# Thrust produced by a Lycoming O-360

How would I determine the thrust produced by a Lycoming O-360? I have looked for conversions of horsepower to pounds of thrust but have not had any success.

• At what airspeed? Commented Dec 29, 2023 at 20:30
• Can you tell us more about what you need this for? Do you need a detailed model of thrust as it varies with throttle setting, altitude, and airspeed? Do you just need to know the maximum thrust available? Is the engine driving a fixed pitch or constant speed prop in this case? Do you care about fuel consumption at all? Commented Dec 29, 2023 at 22:16
• You have to know the details of the propeller. The value for static thrust is typically 4-4.5 lb/hp. An O-360 with a fixed pitch prop is somewhere around 700lbs static. Maybe with a CS prop, with blade pitch optimized, 750-800lbs. Commented Dec 30, 2023 at 3:00
• – Ralph J
Commented Dec 30, 2023 at 15:08

A reciprocating engine generates a power on its shaft which is measured in horsepower or Watt. That's all a reciprocating engine can do. What happens with this power depends on what is attached to the shaft.

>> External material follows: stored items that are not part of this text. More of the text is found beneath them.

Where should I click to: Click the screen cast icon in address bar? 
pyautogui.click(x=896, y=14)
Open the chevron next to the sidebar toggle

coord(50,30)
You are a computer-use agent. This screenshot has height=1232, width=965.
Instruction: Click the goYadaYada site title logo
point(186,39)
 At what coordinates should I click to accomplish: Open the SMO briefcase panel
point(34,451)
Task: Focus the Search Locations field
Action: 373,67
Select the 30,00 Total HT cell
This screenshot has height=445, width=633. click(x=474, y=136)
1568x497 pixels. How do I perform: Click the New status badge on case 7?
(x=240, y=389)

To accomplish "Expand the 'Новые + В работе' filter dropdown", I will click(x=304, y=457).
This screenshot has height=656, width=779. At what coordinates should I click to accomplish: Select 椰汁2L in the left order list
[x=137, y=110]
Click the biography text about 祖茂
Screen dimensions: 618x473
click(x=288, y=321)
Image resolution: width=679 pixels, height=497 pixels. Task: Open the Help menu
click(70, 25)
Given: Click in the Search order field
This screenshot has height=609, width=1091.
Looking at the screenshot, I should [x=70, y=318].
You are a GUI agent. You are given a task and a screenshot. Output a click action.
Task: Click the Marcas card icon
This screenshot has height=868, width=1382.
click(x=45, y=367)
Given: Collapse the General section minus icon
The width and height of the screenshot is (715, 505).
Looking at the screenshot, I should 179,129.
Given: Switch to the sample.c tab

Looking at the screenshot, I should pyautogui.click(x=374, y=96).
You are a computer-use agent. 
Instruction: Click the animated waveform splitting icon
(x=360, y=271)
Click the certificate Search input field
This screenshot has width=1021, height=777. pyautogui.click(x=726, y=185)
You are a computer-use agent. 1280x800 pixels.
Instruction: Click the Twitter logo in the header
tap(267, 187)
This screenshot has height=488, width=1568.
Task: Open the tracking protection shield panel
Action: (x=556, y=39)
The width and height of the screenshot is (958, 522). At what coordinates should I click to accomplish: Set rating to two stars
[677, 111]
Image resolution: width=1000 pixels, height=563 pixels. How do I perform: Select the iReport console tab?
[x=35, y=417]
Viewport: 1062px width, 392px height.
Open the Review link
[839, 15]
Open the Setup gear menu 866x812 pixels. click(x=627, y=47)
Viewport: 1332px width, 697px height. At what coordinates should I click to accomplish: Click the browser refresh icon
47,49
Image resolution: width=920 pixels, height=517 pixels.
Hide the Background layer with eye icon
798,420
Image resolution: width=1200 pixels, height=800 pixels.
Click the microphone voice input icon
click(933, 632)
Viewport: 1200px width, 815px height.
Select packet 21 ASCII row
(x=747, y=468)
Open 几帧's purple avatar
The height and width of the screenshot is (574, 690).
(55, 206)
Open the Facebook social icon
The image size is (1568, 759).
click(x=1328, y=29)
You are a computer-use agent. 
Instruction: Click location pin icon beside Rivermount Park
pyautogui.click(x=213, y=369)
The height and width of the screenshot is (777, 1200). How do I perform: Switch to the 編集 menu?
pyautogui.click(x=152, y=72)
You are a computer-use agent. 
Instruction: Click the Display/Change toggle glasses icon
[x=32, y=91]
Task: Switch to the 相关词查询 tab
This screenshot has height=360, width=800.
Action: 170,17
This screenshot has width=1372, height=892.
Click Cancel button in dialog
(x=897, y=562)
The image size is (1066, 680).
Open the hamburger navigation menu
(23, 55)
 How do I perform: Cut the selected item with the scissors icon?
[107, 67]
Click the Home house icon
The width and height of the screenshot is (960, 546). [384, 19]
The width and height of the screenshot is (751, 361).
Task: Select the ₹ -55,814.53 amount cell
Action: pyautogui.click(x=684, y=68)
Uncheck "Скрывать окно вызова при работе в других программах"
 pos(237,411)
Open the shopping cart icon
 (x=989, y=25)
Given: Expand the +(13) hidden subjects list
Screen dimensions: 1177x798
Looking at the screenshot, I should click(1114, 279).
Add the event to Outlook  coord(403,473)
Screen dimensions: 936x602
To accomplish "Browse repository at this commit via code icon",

If you attach a millstone to it then you're going to get some tons of flour per hour.

If you attach four wheels to it then you're going to get a car bringing around a couple of passengers and suitcases at some km/h.

And if you attach a propeller to it then you're going to get some thrust measured in lb or Newton. A quick and dirty estimation of the thrust produced by this propeller given the engine power can be found here.

• You have to include a propeller efficiency factor in front of the cube root no or is that what k is for? In this video, a Cont C-85 with a fixed pitch prop produced about 320+ lbs of actual measured static thrust. The engine would've been well below its power peak tho, so probably only about 70-80 hp until it gets rolling. youtube.com/watch?v=i_tX-U_GbI0 Commented Dec 30, 2023 at 3:08
• @usual impolite downvoter: explain your doubts so that I can improve my answer, thanks Commented Dec 30, 2023 at 14:47
• @ThomasPerry: seriously? I explained that an engine supplies power, not thrust. I explained that you have to attach a propeller to the engine in order to convert that power into thrust. I explained how to estimate that thrust from the power... Sorry but I can't do more than this. If you're so sure that my answer is garbage then just flag it and I'll delete it... Commented Dec 30, 2023 at 18:29
• Seriously! Do not delete your answer. I edited your answer, with all due respect to you, to informatively direct the answer to the question being asked. If you find the edit acceptable, then let it stand, or if you wish, edit the answer otherwise. Commented Dec 30, 2023 at 19:36

Welcome to the club. Unfortunately, in aviation, some people are loathe to describe engine/prop output by thrust because prop efficiency, especially fixed pitch, will change with airspeed.

Generally, a fixed pitch prop is designed as a "climb prop" or a "cruise prop", with finer or coarser prop pitch, respectively.

Props generate thrust by mass acceleration as spinning airfoils, so angle of attack of the prop is critical.

What one can do is build a "thrust curve" at various speeds (a power curve if you will), by first determining the thrust requirement in level flight at various airspeed with gliding tests.

Now you see how much excess thrust (at full power) you have by climbing at those airspeeds.

level flight thrust + climbing thrust = total thrust

The level flight thrust is determined by sine glide angle × weight. The climbing thrust is determined by sine climb angle × weight.

This method will give, to an approximation, the thrust output of the engine/prop combination at various airspeeds.